→ TASK INSTRUCTIONS:
Everything below from the line with "She came to build a wellness business and found..." to the last line, both included, is to be written out exactly, with nothing added.

→ EXTRACTED ENTRIES:
☆ ☆ ☆ ☆ ☆

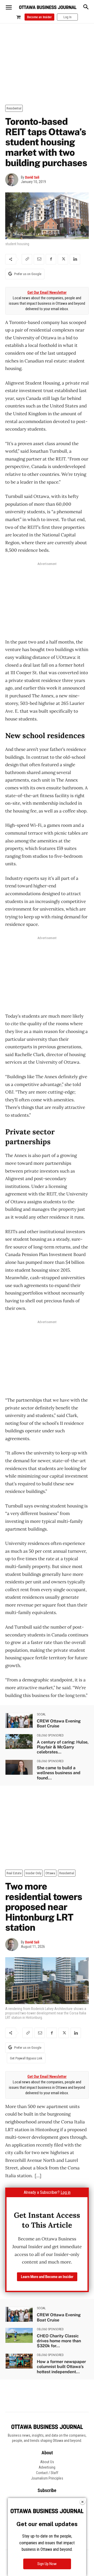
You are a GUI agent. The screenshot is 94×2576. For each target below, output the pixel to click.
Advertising (47, 2467)
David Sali (32, 177)
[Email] (39, 259)
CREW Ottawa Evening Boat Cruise (59, 1723)
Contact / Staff (47, 2473)
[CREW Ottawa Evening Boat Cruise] (19, 1720)
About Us (47, 2462)
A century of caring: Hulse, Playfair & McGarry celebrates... (63, 1747)
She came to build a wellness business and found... (58, 1772)
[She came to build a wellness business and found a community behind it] (19, 1767)
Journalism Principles (47, 2478)
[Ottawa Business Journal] (48, 7)
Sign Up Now (47, 2563)
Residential (14, 108)
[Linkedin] (75, 259)
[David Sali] (13, 179)
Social (41, 1714)
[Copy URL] (27, 259)
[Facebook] (51, 259)
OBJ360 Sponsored (50, 1735)
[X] (63, 259)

☆ ☆ ☆ ☆ ☆

→ SOLUTION TO THIS EXERCISE:
She came to build a wellness business and found... (58, 1772)
[She came to build a wellness business and found a community behind it] (19, 1767)
Journalism Principles (47, 2478)
[Ottawa Business Journal] (48, 7)
Sign Up Now (47, 2563)
Residential (14, 108)
[Linkedin] (75, 259)
[David Sali] (13, 179)
Social (41, 1714)
[Copy URL] (27, 259)
[Facebook] (51, 259)
OBJ360 Sponsored (50, 1735)
[X] (63, 259)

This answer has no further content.